Wayfarers and pilgrims are drawn to the City, which is home to murderous aristocrats, disguised gods and goddesses, a sadistic faerie princess, immortal prostitutes and queens, a captive angel, gangs of feral Death Boys and Charnel Girls . . . and one very confused New Yorker.
Late of Manhattan, Cooper finds himself in a City that is not what it once was. The gateway to True Death is failing, so that the City is becoming overrun by the Dying, who clot its byzantine streets and alleys . . . and a spreading madness threatens to engulf the entire met averse
Barnes and Noble Purchase Page: http://www.barnesandnoble.

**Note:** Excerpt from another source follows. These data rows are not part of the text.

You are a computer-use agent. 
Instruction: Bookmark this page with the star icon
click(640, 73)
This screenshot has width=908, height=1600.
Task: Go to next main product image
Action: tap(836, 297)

com/w/the-waking-engine-david- edison/1115295564?ean= 9780765334862
I would like to thank NetGalley and Tor for granting me the chance to read this ARC in exchange for an honest review. Though I received the e-book for free that in no way influenced this review.
To be perfectly honest I am still a bit confused by this book. Not necessarily in a negative way, but confused nonetheless.
What I Struggled With:
Too many characters main characters, almost all introduced to quickly. The problem not so much being the introductions, but rather the lack of explanations for the characters. They would appear, be touted as being important, and then disappear for an unknown quantity of time. In fact, probably the first third of the book was a struggle for me to slog through, as it simply never really engaged me. I didn't have enough of a sense of the story (forward or back) to understand what the characters were doing, what their motivations were, or why I should care. And I got the impression the main character, Cooper, felt the same way - confused, a bit scared, and then struggling to care. Another issue that comes with having so many characters is keeping track of them, as well as their relationships to one another. This is made especially challenging when one character might have numerous different names and appearances. Finally, I found myself unable to care strongly for any of the characters, which unfortunately made this book feel more like work than fun.
What Worked for Me:
The descriptions are beautifully written, allowing me to see what the characters see - specifically what Cooper sees. For all that I did not follow in the story, the interplay between specific characters is fascinating, even the ones that I felt to be superfluous to the story as a whole. As lyrical and poetic as much of Mr. Edison's writing is, that simply wasn't enough to carry the book for me.
The entire story felt overly ambitious to me, allowing large sections to suffer for that ambition. Mr. Edison tried to put too many large ideas into this one book for me. To do justice to all the ideas this should have been at least two books, allowing for more detail and relationship building, as well as crafting at least one character that really engaged me and kept me rooting for them throughout the story.
The entire book left me feeling confused and incomplete. I was relieved to finish the story and no longer feel the need to try to get a handle on it. Even the ending made no sense to me, both in relation to the larger story and the main character.